- [What is needed] Copy out the records word for word, from the start through the line that contains "This screenshot has height=454, width=562.", including that line.

- [Information]
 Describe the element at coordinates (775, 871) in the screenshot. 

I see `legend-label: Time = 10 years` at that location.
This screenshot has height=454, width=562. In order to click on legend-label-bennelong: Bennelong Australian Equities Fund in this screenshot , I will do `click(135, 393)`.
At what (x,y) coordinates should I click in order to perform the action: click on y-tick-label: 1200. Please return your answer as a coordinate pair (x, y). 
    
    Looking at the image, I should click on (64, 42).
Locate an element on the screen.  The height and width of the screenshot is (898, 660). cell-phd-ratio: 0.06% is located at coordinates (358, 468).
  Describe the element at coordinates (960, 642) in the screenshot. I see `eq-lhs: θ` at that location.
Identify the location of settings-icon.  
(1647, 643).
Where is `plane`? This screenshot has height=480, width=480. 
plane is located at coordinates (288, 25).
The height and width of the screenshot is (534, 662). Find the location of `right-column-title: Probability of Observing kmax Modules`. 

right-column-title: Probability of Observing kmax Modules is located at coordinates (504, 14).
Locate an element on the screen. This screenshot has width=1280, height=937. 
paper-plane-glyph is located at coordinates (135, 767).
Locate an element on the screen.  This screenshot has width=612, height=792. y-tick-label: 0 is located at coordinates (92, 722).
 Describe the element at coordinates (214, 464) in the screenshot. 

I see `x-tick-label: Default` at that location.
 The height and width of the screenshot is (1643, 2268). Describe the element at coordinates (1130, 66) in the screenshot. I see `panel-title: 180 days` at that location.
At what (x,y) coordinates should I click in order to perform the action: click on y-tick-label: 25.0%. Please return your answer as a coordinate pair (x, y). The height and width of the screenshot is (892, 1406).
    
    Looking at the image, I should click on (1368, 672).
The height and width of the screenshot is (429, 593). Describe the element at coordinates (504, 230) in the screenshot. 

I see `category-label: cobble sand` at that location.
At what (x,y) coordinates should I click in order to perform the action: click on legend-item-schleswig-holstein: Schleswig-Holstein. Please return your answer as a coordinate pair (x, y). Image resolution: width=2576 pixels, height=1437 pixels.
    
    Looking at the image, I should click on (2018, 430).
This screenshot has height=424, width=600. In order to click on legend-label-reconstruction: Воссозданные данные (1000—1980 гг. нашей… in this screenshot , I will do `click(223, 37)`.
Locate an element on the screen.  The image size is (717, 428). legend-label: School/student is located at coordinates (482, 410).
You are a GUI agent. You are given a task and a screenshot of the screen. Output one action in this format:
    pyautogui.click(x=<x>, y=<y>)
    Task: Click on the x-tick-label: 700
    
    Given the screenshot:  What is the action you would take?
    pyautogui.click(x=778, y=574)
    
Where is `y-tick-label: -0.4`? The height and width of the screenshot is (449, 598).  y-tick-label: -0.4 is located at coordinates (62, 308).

- [Finished exercise]
 Describe the element at coordinates (775, 871) in the screenshot. 

I see `legend-label: Time = 10 years` at that location.
This screenshot has height=454, width=562. In order to click on legend-label-bennelong: Bennelong Australian Equities Fund in this screenshot , I will do `click(135, 393)`.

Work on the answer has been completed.